§ INFORMATION:
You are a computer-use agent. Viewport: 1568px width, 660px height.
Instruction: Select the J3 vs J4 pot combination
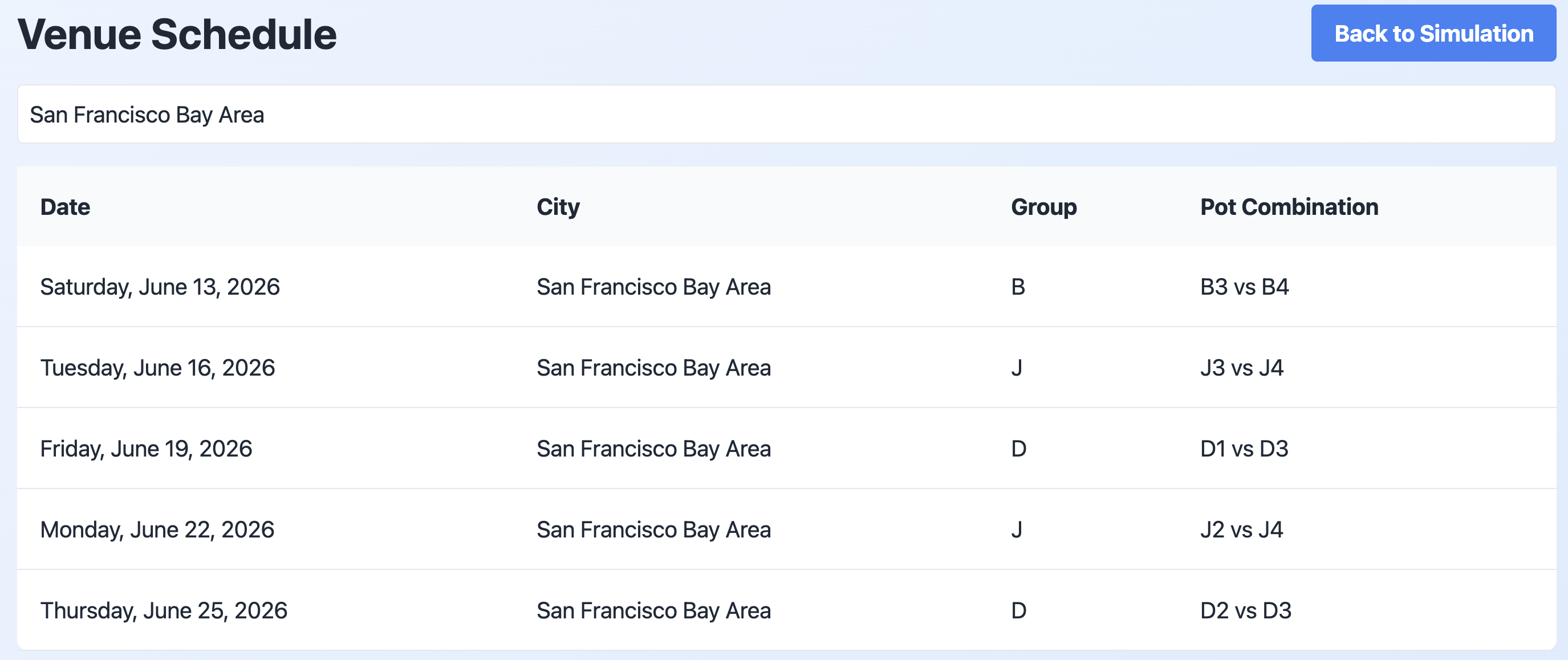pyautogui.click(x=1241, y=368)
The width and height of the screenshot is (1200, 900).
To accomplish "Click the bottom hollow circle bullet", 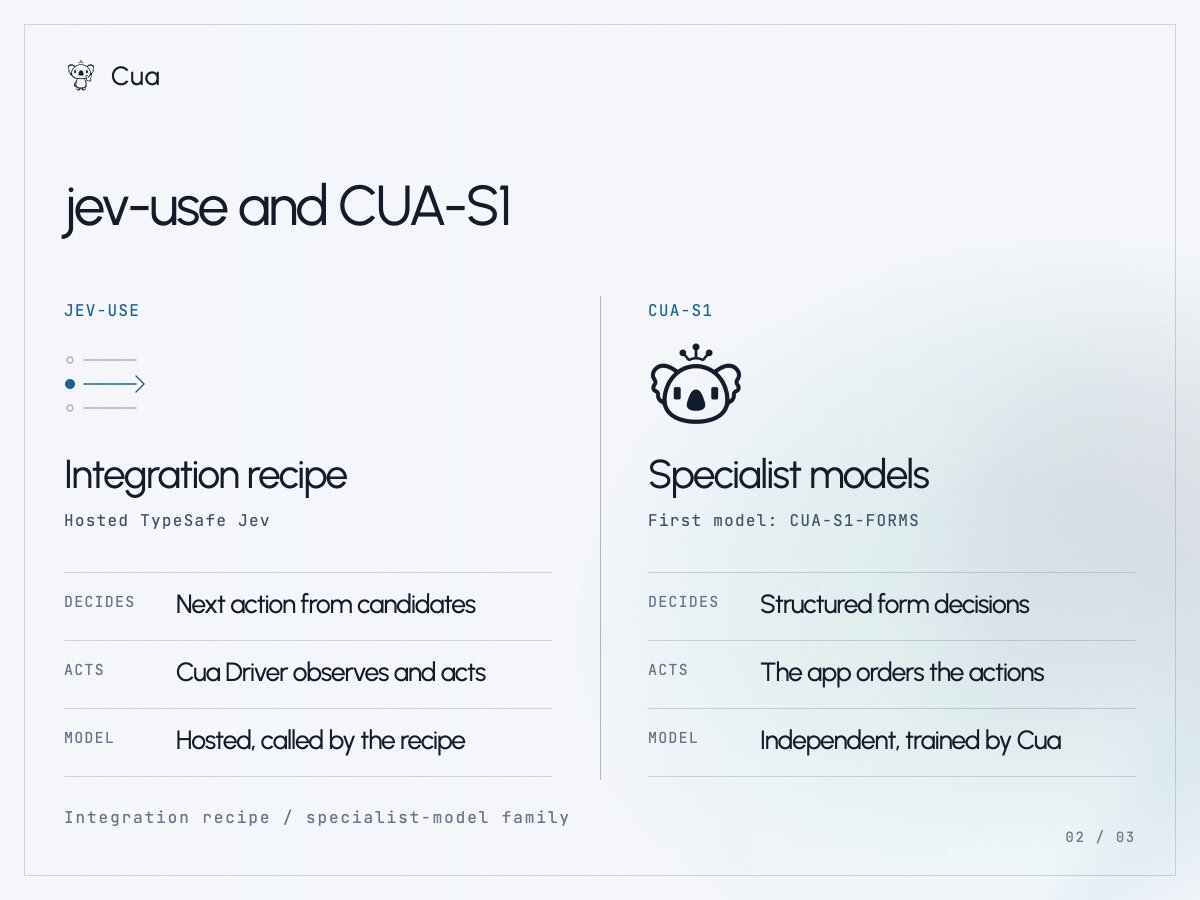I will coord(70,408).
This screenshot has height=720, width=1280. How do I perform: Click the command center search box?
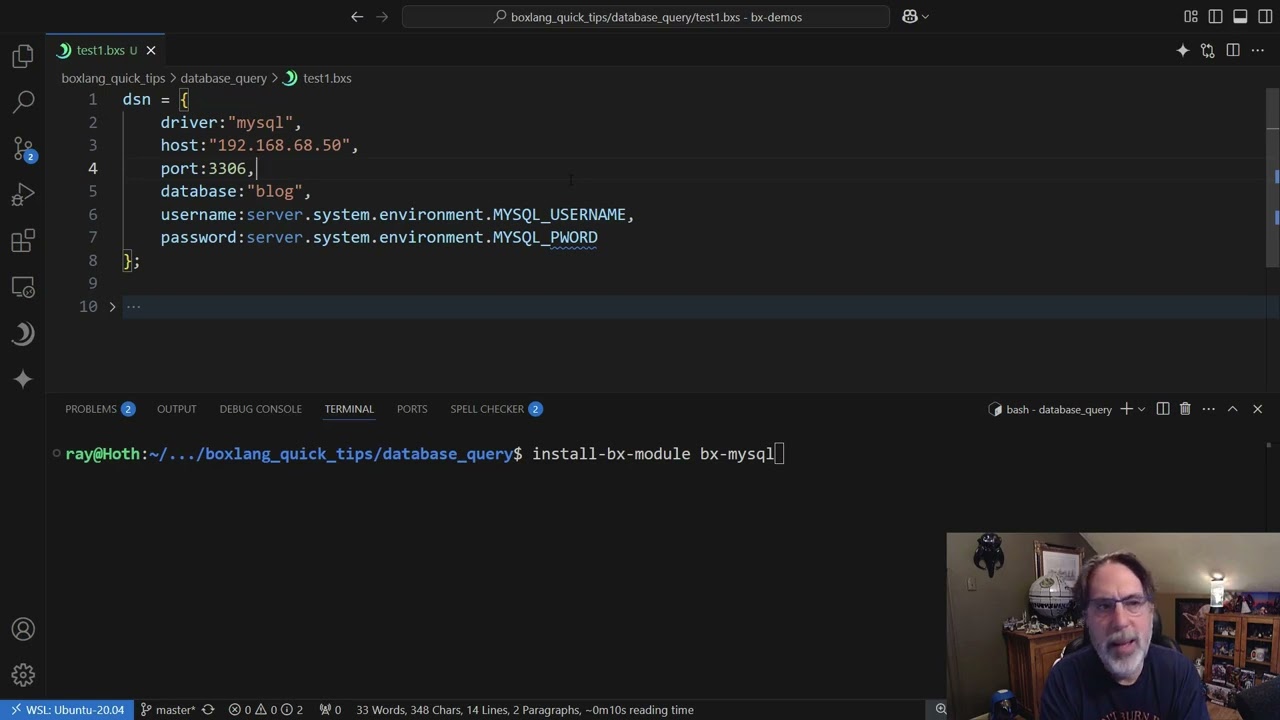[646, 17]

§ YOUR GOAL:
The copy runs from the line containing "This screenshot has" through the last line of the material, both ends included. Reproduce those lines exactly and drop the pictures.

§ FINAL ANSWER:
This screenshot has height=720, width=1280. How do I perform: Click the command center search box?
[646, 17]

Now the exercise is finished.